Tuesday, May 5, 2015

Updates to R package emdatr: More than 21000 Natural Disasters since 1900

The International Disaster Database, EMDAT database from the Center for Research on the Epidemiology of Disasters (CRED, Belgium) is often used as a reference for losses on human life and property resulting from select natural and man-made disasters. The goal of the emdatr package is to improve the EMDAT database by promoting its use, shedding light on its limitations, and making analysis of the data easier using R

Major updates in emdatr v0.3:
  • Latest data from EMDAT has been included, additional data on loss 'normalization' also updated when available.
  • Vignette has been changed from a PDF to a markdown document.
Here is the emdatr package home page on CRAN.

Thursday, June 26, 2014

Updates to R package raincpc: Global Daily Rainfall for over 35 years

The Climate Prediction Center's  (CPCglobal rainfall data, 1979 - present, 50 km resolution, is one of the few high-quality, long-term, observation-based, daily rainfall products available for free. Although raw data is available at CPC's ftp site, obtaining and processing the data is not easy since there are over 12000 files, and formats and names of these files have changed over time. 

The latest version of the raincpc package provides functionality to download, process and visualize over 35 years of global daily rainfall data from CPC. The vignette demonstrates the use of this package, including the extraction and display of regional rainfall data.

Following are some graphics from the raincpc vignette.






Thursday, June 19, 2014

New R package hazus: Damage functions from FEMA's HAZUS software for use in modeling financial losses from natural disasters

Damage Functions (DFs) translate physical damage to property, resulting from natural disasters, to financial damage. FEMA in USA developed several thousand DFs and these serve as a benchmark in natural catastrophe modeling, both in academia and industry. However, these DFs and their documentation are buried within FEMA's HAZUS software and are not easily accessible for analysis and visualization.

The hazus package provides more than 1300 raw DFs used by FEMA's HAZUS software and also functionality to extract and visualize DFs specific to the flood hazard.

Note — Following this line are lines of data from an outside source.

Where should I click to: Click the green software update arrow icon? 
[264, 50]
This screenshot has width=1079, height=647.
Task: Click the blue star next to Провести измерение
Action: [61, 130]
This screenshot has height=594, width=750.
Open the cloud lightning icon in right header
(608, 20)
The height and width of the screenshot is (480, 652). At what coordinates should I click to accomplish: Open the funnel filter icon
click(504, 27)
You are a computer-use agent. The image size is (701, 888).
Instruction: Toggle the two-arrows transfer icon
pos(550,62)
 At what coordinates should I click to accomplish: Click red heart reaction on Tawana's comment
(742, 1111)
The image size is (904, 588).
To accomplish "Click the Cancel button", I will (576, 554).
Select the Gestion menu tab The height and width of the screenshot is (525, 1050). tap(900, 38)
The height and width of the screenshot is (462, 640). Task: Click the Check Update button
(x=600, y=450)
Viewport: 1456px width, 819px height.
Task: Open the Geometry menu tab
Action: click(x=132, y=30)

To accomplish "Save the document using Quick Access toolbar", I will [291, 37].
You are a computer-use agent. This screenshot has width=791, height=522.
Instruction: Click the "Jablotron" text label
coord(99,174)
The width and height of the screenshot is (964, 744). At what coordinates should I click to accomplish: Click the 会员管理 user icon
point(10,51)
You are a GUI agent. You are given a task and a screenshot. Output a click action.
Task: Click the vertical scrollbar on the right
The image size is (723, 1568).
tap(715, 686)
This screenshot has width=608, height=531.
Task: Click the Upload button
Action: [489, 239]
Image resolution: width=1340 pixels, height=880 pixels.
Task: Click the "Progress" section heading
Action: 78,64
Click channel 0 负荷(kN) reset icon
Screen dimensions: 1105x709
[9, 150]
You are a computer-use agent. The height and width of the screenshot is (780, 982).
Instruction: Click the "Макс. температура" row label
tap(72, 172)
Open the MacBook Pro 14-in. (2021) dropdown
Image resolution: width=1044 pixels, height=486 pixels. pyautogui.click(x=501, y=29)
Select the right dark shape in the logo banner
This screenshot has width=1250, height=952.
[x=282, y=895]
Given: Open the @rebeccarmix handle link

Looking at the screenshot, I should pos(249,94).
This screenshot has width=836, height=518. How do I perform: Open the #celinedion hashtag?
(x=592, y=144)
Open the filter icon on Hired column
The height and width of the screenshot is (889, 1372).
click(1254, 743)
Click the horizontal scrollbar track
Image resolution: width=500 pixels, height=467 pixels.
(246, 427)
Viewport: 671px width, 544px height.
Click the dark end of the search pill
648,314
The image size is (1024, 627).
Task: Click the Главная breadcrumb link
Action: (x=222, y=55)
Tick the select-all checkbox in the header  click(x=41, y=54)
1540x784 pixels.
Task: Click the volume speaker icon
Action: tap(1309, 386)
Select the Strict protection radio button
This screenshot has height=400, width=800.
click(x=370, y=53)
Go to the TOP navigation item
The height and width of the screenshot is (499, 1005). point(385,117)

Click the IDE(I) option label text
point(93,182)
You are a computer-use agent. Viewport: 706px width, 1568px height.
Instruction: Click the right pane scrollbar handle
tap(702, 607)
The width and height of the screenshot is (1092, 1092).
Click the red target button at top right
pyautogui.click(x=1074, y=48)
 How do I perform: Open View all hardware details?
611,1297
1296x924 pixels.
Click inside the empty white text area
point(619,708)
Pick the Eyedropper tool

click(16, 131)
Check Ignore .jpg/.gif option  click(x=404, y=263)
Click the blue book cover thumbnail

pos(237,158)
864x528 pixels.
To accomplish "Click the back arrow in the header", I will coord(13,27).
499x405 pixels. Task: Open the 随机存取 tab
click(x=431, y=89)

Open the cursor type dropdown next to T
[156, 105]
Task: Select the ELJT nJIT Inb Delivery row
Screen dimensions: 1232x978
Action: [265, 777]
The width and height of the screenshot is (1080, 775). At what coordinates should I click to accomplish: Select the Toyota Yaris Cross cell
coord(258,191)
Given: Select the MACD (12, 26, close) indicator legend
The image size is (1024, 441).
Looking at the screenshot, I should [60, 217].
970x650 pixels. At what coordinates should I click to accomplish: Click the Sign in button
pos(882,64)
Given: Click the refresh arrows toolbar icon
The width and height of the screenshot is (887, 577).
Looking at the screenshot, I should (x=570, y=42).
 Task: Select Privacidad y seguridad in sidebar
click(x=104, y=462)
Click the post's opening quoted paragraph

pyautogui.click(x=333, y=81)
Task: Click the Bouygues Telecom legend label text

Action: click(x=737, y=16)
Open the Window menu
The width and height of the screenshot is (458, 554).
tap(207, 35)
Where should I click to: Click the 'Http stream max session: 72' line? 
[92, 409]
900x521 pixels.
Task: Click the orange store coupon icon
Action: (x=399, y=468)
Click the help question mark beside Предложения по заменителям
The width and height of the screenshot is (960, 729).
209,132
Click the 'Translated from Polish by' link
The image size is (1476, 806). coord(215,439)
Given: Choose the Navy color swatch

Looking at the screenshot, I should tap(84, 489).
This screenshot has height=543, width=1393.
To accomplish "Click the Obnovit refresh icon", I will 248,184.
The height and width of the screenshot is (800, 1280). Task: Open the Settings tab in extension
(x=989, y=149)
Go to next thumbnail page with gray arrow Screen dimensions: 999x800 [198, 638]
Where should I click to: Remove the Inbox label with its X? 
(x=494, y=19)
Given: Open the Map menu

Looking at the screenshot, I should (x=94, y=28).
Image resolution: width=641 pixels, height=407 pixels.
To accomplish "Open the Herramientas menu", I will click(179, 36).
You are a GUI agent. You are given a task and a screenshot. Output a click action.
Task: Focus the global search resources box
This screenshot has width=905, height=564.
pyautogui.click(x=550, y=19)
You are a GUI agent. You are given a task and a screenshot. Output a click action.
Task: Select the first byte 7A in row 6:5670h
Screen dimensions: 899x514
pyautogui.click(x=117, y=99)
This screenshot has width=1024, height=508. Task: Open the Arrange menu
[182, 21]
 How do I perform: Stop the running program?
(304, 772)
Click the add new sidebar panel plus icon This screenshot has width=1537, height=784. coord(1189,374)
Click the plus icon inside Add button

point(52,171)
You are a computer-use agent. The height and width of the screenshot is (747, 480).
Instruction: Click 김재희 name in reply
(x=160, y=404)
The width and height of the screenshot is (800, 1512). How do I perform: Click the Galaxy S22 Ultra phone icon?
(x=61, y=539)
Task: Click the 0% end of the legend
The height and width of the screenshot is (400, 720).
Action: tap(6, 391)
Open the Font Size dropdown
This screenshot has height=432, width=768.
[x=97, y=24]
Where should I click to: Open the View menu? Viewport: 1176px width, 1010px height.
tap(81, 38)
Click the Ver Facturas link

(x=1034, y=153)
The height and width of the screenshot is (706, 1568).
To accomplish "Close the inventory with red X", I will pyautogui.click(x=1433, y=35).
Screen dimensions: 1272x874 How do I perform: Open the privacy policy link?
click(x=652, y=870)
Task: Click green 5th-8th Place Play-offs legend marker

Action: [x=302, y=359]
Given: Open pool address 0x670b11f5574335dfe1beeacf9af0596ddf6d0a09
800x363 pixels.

Here is the link to the package home on CRAN. Below is a graphic from the package vignette in R markdown.


Sunday, May 25, 2014

New R package rainfreq: Rainfall Frequency (or Design Storm) Estimates from the US National Weather Service

Rainfall estimates at desired frequency (e.g., 1% annual chance or 100-year return period) and duration (e.g., 24-hour) are often required in the design of dams and other hydraulic structures, catastrophe risk modeling, environmental planning and management. One major source of such estimates for the USA is the NOAA National Weather Service. Raw data is available at 1-km resolution and comes as a huge number of GIS files. 

The new R package rainfreq provides functionality to easily access and analyze the 1-km GIS files provided by NWS' PF Data Server for the entire USA. This package also comes with datasets on record point rainfall measurements provided by NWS.

Here is the rainfreq package home page on CRAN. Here are some graphics from the package vignette.



Tuesday, May 13, 2014

Updates to R package emdatr: Global Disaster Losses from the EMDAT Database

The EMDAT database provides valuable information on human and financial losses from natural disasters around the world. Some of the issues with the EMDAT data are lack of entire data accessibility, static and inconsistent summary reports, and the lack of auxiliary financial and demographic data. The emdatr package addresses some of these issues. 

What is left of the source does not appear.